All of which made going to see 'The Little Mermaid' even more of a treat than anticipated. My ballet preferences are for the fairly traditional - I like a story I can follow, I'm not well informed enough to really appreciate what I'm seeing without that narrative to frame it.
The decision to see The Little Mermaid was based almost entirely on the costumes in the posters that appeared round town, though it was also great to go and see something in my local theatre (The Curve in Leicester). I'd like to visit this theatre more, and would but that most the things I want to see are only on for a few days and my working pattern doesn't always fit well with ticket availability. This was a reminder to make a bit more effort.
Back to those posters - the mermaids fish tail made me want to see how the whole production would work, and when I managed to persuade a friend who does not particularly like ballet to come with me it was a done deal. The best thing about the night was seeing how much she loved it.
This Little Mermaid is much more Hans Christian Anderson (yet again begging the question - why are his depressing, violent, stories given to children?) than Disney. Marilla, the Mermaid falls in love with an image of Prince Adair, before rescuing him from a shipwreck. She begs the lord of the sea to give her a human body, which he does for the price of her voice, and a warning that walking will be agony for her.

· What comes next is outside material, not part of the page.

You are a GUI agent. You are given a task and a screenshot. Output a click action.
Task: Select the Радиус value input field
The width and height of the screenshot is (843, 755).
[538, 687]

She accepts the terms, and washed ashore where the prince finds her, but he's already fallen in love with another woman who he believes rescued him.
Marilla is taken into the royal household where she becomes something of a pet to the prince, and speechless as she is can only watch events unfold. Anyone familiar with Anderson knows what happens next.

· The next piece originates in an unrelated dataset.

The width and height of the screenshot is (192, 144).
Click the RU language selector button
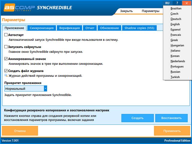(167, 3)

The costumes were as clever as the poster promised, the set just as good. The opening underwater scenes with a mottled mirrored background, dappled lighting, and the occasional use of elegant fish and jellyfish puppets is magical. The costumes for the land scenes are all in earthy colours, which contrast perfectly with Marilla's silvery blue and green costumes and further highlight her isolation.
The whole thing was genuinely moving (I swear, tears that had nothing to do with careless neighbors and flood damage, plus also that won over to the delights of ballet friend), Minju Kang as Marilla, and Javier Torres as Prince Adair were both spectacular. Anybody who gets the chance to see this should go, and I will make every effort to see anything Northern Ballet put on near me in the future.